■ EXERCISE INPUTS
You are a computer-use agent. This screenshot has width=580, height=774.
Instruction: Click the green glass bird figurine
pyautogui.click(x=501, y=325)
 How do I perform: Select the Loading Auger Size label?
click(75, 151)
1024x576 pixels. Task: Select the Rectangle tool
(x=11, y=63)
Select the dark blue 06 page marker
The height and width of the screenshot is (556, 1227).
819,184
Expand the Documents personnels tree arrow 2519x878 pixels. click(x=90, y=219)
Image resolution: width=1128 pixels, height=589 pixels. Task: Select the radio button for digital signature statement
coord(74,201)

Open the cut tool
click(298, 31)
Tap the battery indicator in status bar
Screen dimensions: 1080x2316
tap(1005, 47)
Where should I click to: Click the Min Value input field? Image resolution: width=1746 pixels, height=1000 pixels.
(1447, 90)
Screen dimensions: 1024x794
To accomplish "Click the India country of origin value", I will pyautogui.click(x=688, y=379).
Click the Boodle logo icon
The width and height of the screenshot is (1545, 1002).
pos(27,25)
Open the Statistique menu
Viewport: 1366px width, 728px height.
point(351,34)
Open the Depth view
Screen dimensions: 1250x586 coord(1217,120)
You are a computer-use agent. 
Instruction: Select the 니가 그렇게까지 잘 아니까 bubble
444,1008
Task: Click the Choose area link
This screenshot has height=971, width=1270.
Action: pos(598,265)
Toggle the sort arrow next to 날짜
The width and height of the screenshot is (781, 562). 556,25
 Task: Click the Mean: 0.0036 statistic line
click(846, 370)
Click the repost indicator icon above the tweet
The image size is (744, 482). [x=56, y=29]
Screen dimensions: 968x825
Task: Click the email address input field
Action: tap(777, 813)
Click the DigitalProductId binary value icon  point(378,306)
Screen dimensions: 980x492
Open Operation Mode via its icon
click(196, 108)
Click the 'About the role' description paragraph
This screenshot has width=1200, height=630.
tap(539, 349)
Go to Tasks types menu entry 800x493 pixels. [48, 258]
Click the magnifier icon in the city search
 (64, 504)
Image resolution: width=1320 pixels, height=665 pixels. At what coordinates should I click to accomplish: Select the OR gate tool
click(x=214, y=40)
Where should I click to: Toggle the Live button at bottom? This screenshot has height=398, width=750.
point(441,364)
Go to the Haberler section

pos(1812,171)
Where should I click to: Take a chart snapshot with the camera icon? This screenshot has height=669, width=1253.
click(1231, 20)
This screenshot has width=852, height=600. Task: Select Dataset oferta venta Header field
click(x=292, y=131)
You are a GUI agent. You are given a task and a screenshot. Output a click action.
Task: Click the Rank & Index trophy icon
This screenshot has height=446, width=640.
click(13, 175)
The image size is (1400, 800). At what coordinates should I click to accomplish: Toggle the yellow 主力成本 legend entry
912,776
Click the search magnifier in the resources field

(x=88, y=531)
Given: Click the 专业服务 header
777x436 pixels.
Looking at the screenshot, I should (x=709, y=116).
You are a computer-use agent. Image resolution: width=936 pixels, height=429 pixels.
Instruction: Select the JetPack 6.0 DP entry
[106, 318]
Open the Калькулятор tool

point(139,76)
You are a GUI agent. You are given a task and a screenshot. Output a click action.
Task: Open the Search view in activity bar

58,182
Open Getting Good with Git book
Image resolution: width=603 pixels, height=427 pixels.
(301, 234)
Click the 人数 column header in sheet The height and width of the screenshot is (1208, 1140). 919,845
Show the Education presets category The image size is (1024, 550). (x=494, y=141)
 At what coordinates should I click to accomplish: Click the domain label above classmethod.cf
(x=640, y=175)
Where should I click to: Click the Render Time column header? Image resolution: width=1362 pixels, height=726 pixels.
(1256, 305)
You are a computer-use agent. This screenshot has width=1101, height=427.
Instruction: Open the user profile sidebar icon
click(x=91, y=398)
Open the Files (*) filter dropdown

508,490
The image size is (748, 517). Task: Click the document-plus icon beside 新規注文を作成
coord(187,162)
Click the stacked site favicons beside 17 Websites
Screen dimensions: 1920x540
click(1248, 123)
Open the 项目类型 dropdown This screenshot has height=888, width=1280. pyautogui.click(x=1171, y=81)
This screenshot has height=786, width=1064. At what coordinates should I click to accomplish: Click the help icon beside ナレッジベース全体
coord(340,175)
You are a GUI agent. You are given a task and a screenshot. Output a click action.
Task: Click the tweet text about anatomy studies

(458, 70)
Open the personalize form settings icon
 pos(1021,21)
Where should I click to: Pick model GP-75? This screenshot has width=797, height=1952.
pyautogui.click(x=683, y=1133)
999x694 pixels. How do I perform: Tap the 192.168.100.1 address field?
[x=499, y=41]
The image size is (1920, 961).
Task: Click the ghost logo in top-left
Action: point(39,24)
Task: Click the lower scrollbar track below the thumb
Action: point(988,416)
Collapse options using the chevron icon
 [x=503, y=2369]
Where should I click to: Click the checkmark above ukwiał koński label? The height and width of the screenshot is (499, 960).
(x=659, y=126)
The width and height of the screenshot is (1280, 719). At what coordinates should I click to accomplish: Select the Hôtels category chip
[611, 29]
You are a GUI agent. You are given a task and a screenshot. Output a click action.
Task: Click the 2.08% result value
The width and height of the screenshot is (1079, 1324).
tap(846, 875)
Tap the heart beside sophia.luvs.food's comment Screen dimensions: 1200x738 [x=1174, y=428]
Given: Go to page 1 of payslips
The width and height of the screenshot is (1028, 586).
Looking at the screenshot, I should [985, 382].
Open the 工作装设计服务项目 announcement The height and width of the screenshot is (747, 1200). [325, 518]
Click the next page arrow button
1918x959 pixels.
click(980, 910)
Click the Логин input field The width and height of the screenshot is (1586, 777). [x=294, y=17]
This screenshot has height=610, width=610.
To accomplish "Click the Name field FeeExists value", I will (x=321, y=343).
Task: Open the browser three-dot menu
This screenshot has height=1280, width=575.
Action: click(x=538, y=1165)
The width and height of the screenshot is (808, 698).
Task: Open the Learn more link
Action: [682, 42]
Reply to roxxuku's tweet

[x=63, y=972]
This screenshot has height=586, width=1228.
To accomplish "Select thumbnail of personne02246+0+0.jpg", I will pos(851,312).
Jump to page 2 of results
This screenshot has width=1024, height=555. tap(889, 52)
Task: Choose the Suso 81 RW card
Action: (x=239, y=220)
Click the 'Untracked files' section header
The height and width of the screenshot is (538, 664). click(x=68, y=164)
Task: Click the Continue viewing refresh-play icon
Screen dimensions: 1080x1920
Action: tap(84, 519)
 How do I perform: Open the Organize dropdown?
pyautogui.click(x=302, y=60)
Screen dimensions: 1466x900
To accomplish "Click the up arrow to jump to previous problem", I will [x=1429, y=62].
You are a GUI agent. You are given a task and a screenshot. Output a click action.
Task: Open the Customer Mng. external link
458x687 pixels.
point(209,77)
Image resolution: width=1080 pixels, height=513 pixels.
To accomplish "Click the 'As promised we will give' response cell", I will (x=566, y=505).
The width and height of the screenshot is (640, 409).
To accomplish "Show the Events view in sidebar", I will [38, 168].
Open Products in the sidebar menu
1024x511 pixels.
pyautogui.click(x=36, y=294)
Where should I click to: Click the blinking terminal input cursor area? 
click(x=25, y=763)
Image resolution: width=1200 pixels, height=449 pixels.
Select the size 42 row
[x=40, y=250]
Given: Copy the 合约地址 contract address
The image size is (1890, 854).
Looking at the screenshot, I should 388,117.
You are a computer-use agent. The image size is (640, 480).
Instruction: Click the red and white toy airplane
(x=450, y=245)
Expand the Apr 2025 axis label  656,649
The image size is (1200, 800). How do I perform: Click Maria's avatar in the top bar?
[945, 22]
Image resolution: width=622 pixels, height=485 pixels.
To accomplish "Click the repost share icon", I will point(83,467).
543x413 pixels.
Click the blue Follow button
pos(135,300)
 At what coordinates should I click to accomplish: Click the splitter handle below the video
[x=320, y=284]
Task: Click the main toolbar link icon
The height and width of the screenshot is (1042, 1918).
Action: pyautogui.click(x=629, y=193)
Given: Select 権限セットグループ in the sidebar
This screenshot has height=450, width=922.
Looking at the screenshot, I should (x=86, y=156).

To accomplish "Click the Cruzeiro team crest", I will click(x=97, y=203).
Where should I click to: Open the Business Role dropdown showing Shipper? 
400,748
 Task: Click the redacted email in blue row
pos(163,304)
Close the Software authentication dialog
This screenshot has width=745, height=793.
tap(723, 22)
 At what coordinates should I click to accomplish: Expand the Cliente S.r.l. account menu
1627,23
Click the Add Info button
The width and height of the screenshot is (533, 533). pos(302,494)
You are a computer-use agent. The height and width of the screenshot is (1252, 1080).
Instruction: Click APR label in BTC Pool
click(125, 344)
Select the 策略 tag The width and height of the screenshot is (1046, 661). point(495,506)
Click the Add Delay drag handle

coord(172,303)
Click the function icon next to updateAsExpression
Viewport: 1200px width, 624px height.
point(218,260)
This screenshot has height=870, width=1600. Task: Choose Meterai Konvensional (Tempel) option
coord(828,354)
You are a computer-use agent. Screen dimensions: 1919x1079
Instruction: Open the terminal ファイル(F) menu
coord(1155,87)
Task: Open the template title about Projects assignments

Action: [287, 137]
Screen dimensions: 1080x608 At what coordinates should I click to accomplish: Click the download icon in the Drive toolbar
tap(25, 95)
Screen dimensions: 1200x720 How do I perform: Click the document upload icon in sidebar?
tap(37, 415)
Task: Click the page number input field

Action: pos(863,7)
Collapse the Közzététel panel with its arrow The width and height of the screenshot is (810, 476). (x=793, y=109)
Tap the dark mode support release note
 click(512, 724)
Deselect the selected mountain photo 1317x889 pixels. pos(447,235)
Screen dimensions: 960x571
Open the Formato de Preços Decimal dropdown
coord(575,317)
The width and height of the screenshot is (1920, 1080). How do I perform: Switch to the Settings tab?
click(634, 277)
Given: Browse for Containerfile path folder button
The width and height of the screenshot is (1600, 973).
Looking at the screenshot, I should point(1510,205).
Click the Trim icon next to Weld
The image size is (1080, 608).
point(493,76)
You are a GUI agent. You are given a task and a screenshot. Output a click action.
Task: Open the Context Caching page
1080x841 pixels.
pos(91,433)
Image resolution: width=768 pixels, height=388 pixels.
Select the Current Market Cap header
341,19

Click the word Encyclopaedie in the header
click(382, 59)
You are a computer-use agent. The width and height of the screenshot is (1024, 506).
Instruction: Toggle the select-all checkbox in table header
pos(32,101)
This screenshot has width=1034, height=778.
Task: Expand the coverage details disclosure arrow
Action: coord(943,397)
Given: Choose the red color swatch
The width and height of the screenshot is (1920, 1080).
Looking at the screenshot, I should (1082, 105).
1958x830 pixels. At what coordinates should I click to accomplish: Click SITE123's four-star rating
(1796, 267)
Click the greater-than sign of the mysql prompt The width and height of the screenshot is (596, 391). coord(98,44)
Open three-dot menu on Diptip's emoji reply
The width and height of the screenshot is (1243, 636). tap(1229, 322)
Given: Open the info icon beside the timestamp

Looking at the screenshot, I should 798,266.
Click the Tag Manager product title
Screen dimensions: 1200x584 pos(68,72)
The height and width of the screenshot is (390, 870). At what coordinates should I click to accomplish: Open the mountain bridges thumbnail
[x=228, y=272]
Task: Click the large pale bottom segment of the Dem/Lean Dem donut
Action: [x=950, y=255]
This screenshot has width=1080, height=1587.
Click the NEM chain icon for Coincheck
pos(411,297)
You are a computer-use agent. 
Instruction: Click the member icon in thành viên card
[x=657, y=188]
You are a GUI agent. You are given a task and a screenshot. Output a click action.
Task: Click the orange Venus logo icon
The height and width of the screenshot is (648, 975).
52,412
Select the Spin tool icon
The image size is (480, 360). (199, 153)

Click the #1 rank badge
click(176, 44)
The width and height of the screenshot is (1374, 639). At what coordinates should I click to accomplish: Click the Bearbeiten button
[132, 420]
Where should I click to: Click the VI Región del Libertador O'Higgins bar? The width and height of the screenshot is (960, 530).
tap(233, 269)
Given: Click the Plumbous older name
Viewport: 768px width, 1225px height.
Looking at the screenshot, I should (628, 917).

■ DIRECTIONS FOR THIS TASK
Using the material, show each line where the string "computer" can be found.

■ ANSWER AREA
You are a computer-use agent. This screenshot has width=580, height=774.
You are a computer-use agent. 
You are a computer-use agent. Image resolution: width=936 pixels, height=429 pixels.
You are a computer-use agent. This screenshot has width=1101, height=427.
You are a computer-use agent. The image size is (640, 480).
You are a computer-use agent. The height and width of the screenshot is (1252, 1080).
You are a computer-use agent. Screen dimensions: 1919x1079
You are a computer-use agent. The width and height of the screenshot is (1024, 506).
You are a computer-use agent. 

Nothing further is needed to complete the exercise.